Monday, April 30, 2007

We're All Nodes Now

Sometime in the last year, I became a node in a network.

I got a preview of it when I carried a Sidekick, and left myself logged into AIM 24/7. I'd wake up to collected IMs- fragmentary missives from those too lazy to write an actual email- stacked up on my device. I'd answer those from the logged in and defer those from the disconnected, and go about my business.

At that point I was like a store and forward server- always available, but with an expectation that my network activity was sporadic and time insensitive. I might ping back in a second, an hour, or never.

The qualitative shift came when I turned in my personal Sidekick for my corporate Blackberry. Suddenly, my network participation was sponsored by my employer, and a new set of expectations came along. I received an email from my superiors one Monday that I was expected to have my Blackberry on all weekend, and to respond in a timely manner to messages and emails. The network was imposing an SLA on me.

Now that SLA has gone down from 'timely' to 'instant'. In my position, I often participate in conference calls or meetings, and when I'm leading those meetings it's generally considered impolite to take a phone call and ignore the people sitting in the room with me. No matter to the other nodes trying to get in touch with me- if I don't pick up the phone, they send me an email or a text message demanding that I call back or pick up the next time they call.

The fact that e-mail, voice mail and text messages allow for asynchronous communication is meaningless to many of my fellow nodes. Secure in the knowledge that I have my Blackberry with me, they try every port available to yank my attention from the here and now for their remote intervention (someday, I'll finish my post about why the telephone, until very recently, was the worst invention of the millennium).

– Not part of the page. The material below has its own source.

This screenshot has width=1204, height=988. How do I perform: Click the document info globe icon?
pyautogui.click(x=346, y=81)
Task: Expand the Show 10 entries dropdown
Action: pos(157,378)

I typically don't respond instantly to these triple pings- if I didn't pick up the phone in the first place, there's probably a good reason. Furthermore, the frantic attempts to demand my attention often drop a return call to the bottom of my priority list, somewhere behind feeding my cat. At that point, I'd rather respond with an email, composed asynchronously and on my schedule, than get on the phone with a demanding node.

I'm a bad node.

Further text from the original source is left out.